Venus y Adonis , muy probablemente, excitará sentimientos sexuales en una persona de poca educación; pero tendrá en cierta forma todavía más probabilidad de excitarlos en una altamente educada o altamente sensible. La propia superioridad artística de la obra asegura ese efecto. El principio de que «para el puro todas las cosas son puras» es mero fuego de artificio; no hay «puros».

Si queremos prohibir la venta de arte inmoral, no podemos hacerlo sin prohibir al mismo tiempo el arte. El problema es especialmente difícil cuando hemos de considerar obras no extremas, esto es, obras que no son palpablemente superiores desde el punto de vista artístico, pero que tampoco son pura obscenidad, mera obscenidad y nada más. Al nivel de Shakespeare, todos más o menos concordamos en que sería equivalente a la violencia prohibir la circulación de la literatura inmoral. Cuando estamos en el nivel literario correspondiente a la fotografía obscena, solamente los comerciantes del género no acordarían con su supresión. Pero cuando nos hallamos al nivel del novelista popular, el problema se vuelve muy difícil. Hasta cierto punto obras en nivel literario como las de Hall Caine o Miss Marie Corelli son literatura; aunque sean literatura que no permanece –aunque varias personas, en verdad, puedan atribuirles un nivel superior. Si tales obras son vehículos de obscenidad o inmoralidad, ¿qué se debe hacer con ellas?

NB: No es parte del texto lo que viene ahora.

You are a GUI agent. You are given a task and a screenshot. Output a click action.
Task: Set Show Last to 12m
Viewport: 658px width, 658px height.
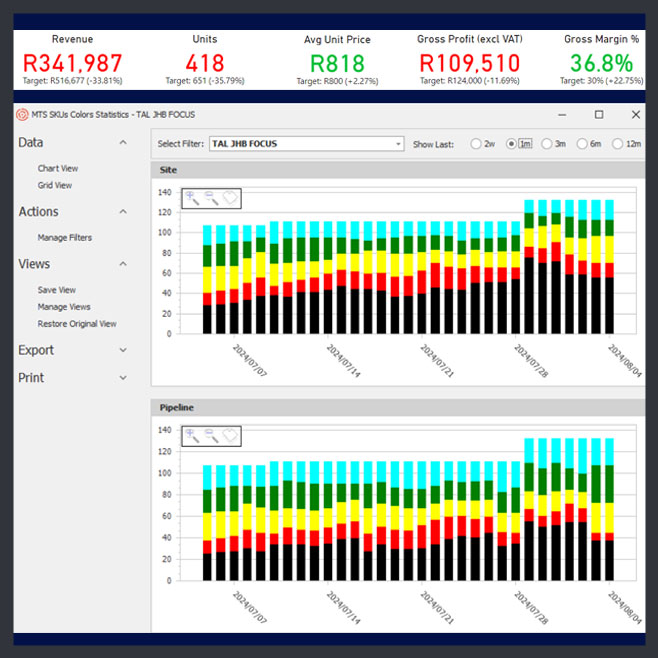tap(619, 144)
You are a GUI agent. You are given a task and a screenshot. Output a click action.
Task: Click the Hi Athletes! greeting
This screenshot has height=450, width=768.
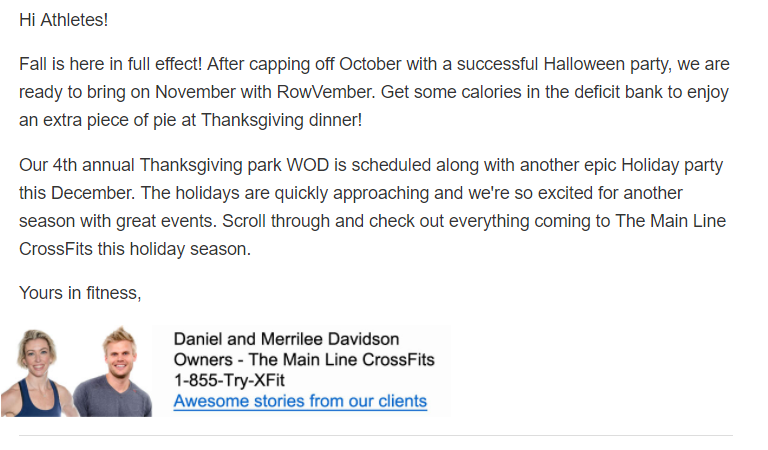[x=63, y=20]
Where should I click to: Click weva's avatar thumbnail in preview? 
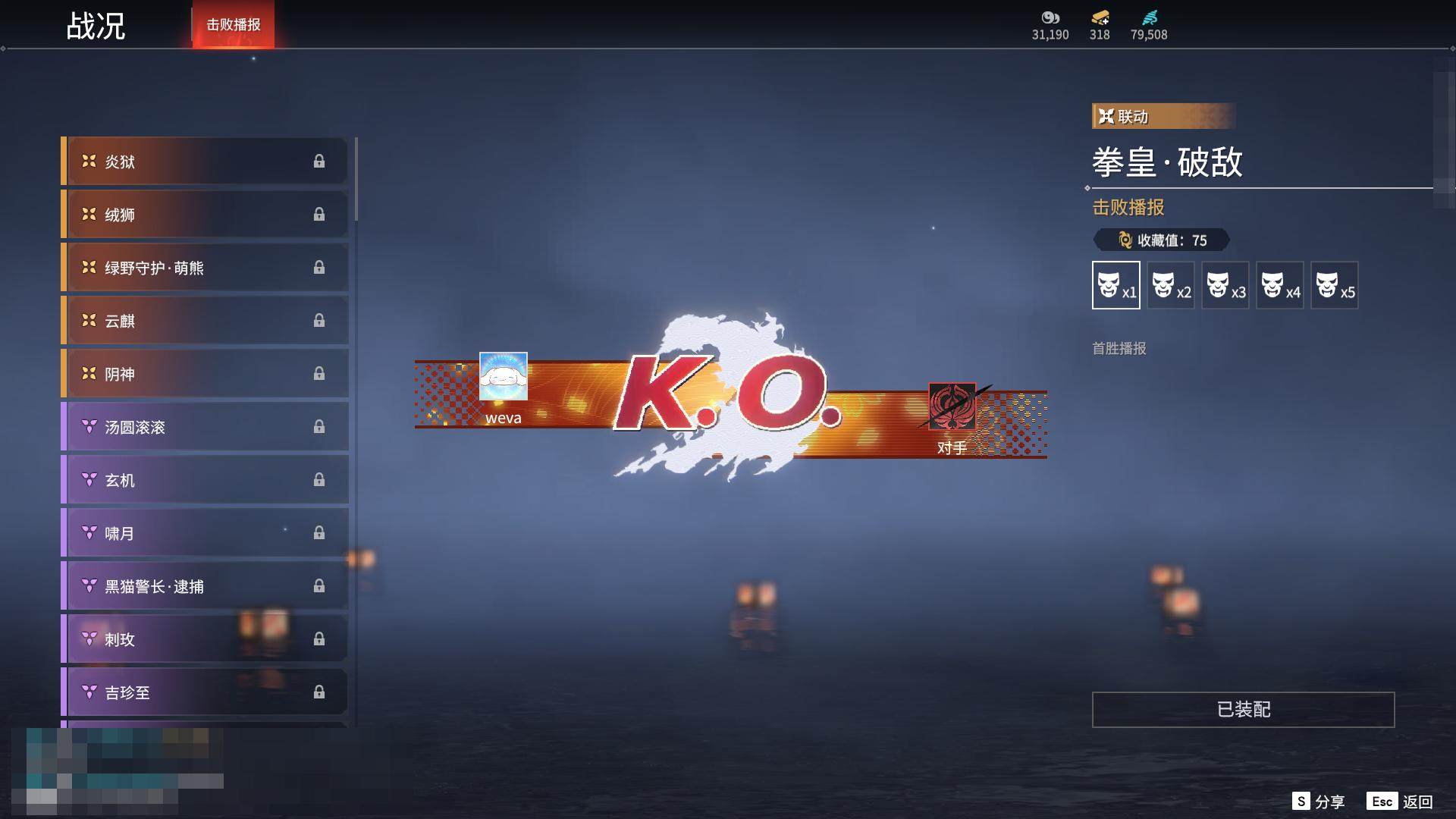click(x=503, y=376)
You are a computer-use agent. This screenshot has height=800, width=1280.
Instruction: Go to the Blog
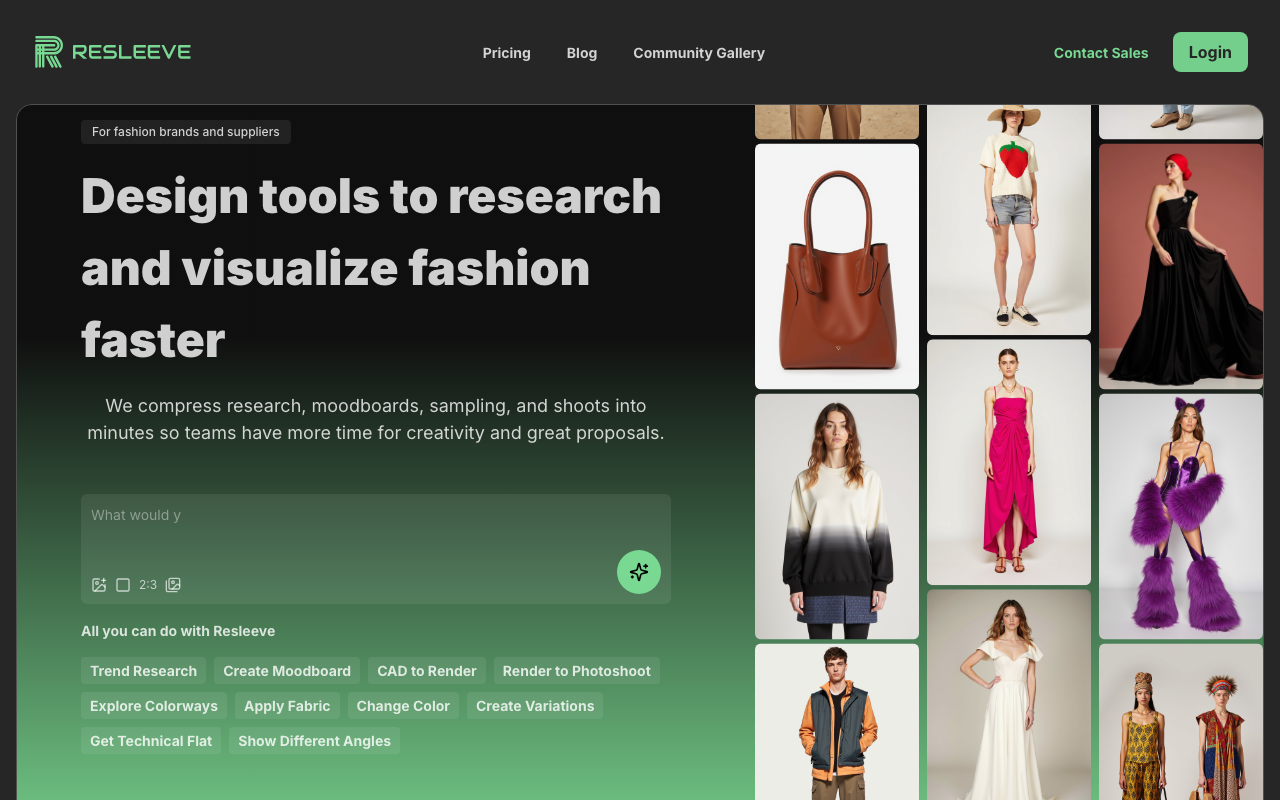point(581,53)
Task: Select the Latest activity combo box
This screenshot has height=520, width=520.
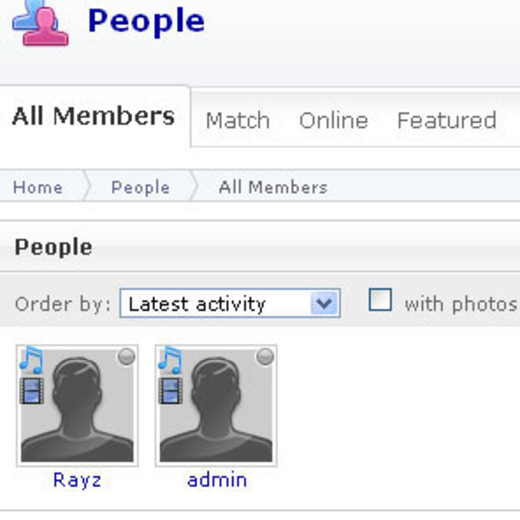Action: pyautogui.click(x=230, y=303)
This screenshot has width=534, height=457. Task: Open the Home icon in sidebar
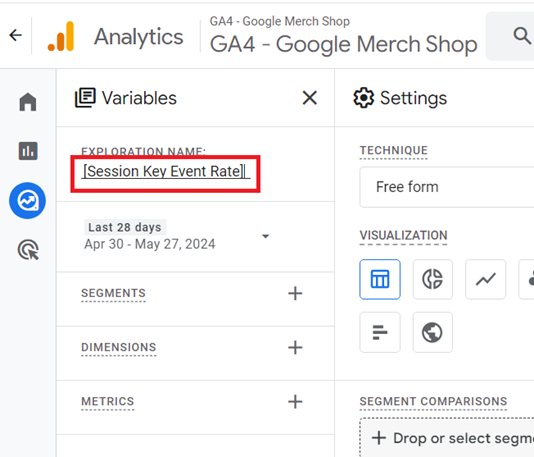click(28, 101)
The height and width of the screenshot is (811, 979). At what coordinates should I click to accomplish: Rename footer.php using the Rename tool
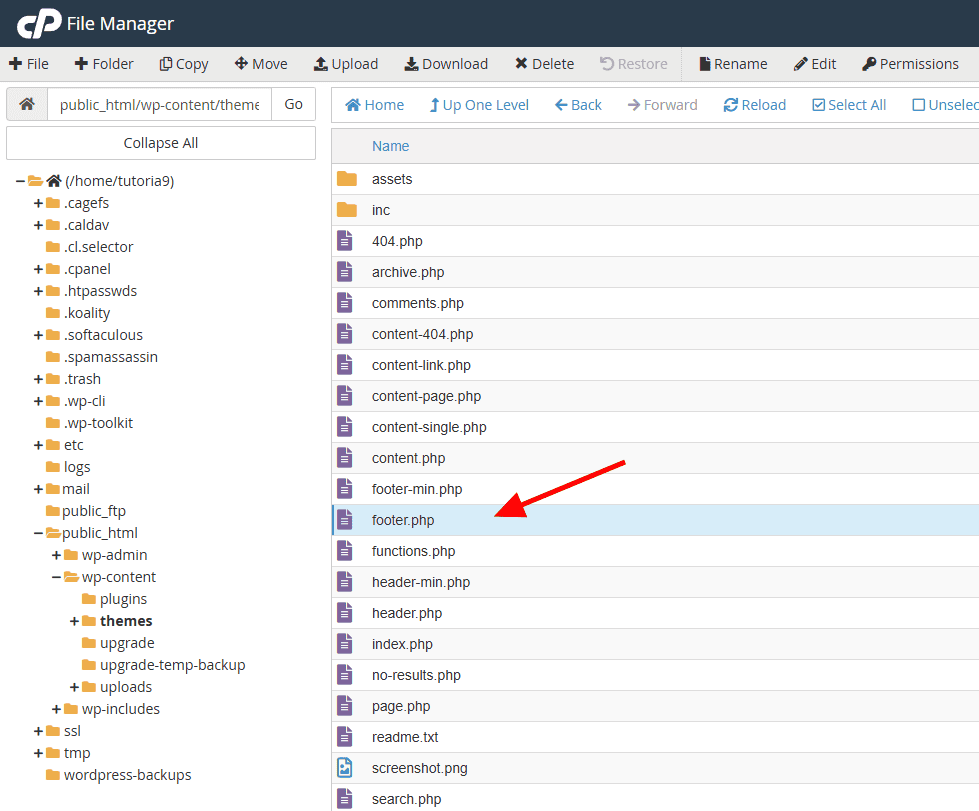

El hecho central es que el problema se halla en algún lado y su solución se vuelve imposible hasta que decidamos ver que alguna clasificación de públicos debe ser admitida, antes que cualquier luz penetre en la discusión.

Es que la diferencia esencial entre el lector deseducado y el educado, digamos, de Venus y Adonis es que, aun cuando sea bien posible que tanto el educado como el deseducado se sientan sexualmente excitados en el mismo grado, mientras leen la obra, la influencia posterior difiere, no debiéndose tomar en cuenta, sin duda, casos especiales y mórbidos. Un poco después de acabar Venus y Adonis, el lector deseducado que no se irritó, pero quedó interesado por la parte intelectual del poema, permanece bajo la influencia de aquella parte de él que le interesó y que es la sexual. Mientras que, el lector educado, una vez pasada la momentánea excitación de la obra, permanece, por el contrario, bajo la influencia de los elementos artísticos.

La segunda distinción a efectuarse es entre el público adulto y no adulto. Se considera adulto a quien es capaz de defenderse, lo que no sucede con un niño. De modo que, en este campo, el problema se vuelve simple: la lectura de obras inmorales, de cualquier especie que sean, debería ser prohibida a los niños, pero permitida a los adultos.

Entre adultos, la distinción es la siguiente: existen los educados y los deseducados, y estos últimos se hallan, hasta cierto punto, en la posición de niños. De modo que, si la prohibición ha de ser decidida hasta cierto punto, debería ser extensiva solamente a la parte ineducada del público. La cuestión de como ha de ser esto efectuado es del todo secundaria y resoluble, de diversas maneras, aunque aproximadamente.